Confused yet? It only gets more complicated.
Soon enough, these three Doctors are brought together via time fissure, leaving the Tenth and Eleventh regenerations to face the version of themselves they’ve worked so hard to forget. Naturally, The Doctor is unaware as to why his future selves are so disgusted with him—for him, he has yet to trigger the moment, destroying his planet and leaving himself alone in the world.
During his stint as show runner, Davis was essential to breathing new life into the show but his method of bringing about the new story line, painting the Doctor as a lonely alien, protecting the planet he so dearly cares about, now that his home is gone, left a few holes open in he storyline. Naturally, Moffat exploited them and blew the canon wide open, as he is wont to do. And he does so in spectacular fashion, creating plot holes and wrapping them up neatly further on. After three seasons as show runner, Moffat has shown his appreciation for multi-arc story lines and lots of excitement, which he applies to the 50th anniversary episode, complete with an extra side of emotional manipulation and beautiful scenery and special effects.

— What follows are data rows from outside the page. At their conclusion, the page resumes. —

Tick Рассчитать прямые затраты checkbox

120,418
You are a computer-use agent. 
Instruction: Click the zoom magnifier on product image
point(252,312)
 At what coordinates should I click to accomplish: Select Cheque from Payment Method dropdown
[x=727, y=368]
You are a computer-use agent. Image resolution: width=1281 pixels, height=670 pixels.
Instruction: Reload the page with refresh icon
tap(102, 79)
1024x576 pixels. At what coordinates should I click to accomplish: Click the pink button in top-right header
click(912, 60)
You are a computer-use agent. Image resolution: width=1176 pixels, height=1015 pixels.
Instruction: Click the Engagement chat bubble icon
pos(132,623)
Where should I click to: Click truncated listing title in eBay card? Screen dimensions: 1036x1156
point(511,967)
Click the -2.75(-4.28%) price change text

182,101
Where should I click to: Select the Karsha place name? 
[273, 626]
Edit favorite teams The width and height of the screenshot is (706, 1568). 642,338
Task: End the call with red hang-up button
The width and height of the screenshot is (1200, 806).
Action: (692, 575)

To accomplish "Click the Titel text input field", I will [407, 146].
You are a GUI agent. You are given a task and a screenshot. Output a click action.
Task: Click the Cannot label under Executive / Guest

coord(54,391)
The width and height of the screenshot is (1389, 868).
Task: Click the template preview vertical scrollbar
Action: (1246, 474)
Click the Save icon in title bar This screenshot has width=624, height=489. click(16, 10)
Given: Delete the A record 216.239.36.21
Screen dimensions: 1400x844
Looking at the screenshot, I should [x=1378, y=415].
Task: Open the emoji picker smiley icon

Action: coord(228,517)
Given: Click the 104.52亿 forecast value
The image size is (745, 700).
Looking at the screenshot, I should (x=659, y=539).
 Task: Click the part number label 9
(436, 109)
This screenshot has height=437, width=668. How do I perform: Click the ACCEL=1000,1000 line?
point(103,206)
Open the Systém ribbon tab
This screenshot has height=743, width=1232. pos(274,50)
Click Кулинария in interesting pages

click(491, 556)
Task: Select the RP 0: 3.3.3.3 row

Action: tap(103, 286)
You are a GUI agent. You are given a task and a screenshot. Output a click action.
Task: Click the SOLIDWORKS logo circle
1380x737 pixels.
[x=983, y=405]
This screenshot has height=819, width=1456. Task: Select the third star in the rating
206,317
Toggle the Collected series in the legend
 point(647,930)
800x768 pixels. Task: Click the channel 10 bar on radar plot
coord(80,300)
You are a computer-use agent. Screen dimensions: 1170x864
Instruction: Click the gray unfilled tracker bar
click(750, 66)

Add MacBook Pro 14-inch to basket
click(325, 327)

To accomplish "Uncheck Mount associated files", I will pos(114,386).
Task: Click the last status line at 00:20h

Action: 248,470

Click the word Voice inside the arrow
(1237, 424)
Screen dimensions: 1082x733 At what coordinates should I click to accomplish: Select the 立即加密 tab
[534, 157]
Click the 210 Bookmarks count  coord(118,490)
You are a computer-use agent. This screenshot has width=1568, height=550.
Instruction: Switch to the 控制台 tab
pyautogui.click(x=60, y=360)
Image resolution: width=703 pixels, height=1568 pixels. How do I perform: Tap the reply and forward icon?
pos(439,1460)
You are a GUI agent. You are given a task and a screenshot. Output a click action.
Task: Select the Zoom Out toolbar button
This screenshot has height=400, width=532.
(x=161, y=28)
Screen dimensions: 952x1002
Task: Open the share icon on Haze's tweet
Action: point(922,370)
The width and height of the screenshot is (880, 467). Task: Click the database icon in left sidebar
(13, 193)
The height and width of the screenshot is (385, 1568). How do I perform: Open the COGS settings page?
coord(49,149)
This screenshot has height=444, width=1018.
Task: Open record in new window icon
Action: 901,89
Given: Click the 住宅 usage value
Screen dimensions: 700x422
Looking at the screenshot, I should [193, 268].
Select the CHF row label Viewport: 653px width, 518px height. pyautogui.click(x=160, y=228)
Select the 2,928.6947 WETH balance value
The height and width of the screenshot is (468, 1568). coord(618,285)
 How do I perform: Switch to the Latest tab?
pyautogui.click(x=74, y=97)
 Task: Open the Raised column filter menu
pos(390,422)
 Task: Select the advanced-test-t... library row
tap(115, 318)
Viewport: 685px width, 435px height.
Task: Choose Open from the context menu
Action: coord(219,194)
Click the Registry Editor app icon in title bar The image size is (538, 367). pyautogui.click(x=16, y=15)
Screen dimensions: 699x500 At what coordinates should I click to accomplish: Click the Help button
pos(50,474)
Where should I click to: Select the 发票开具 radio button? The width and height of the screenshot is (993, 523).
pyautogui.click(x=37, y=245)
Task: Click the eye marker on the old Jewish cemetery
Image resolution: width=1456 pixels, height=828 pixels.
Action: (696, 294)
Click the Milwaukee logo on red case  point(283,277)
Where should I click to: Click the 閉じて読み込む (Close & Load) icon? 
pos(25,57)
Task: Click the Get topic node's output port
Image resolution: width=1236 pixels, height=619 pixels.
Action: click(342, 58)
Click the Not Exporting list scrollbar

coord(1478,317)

During the entire production process, Moffat and the production team were especially tight-lipped about who would or wouldn’t be included in the anniversary. However, the absence of the Ninth Doctor, companions from the newest seasons, as well as the inclusion of the surviving Doctors were noticeable, bringing about initial criticism. In cameos pulled from video archives, all of the previous nine Doctors make an appearance at the penultimate point of the episode, with a bonus appearance by the recently cast Twelfth Doctor, played by Peter Capaldi. Moffat manages to work in a small bonus tribute, as well as paying homage to The Five Doctors, a previous Doctor Who special.
Despite the lack of previous companions and screen time for previous Doctors, Moffat creates a beautiful episode that lives up to 50 years of history, with references from the original serials, such as harkening back to the original title card sequences, crediting all the Doctors from William Hartnell all the way down to Matt Smith, including John Hurt. The episode, viewed by seventy-seven million people, is just one of many landmark moments adding to the canon and legend that is Doctor Who.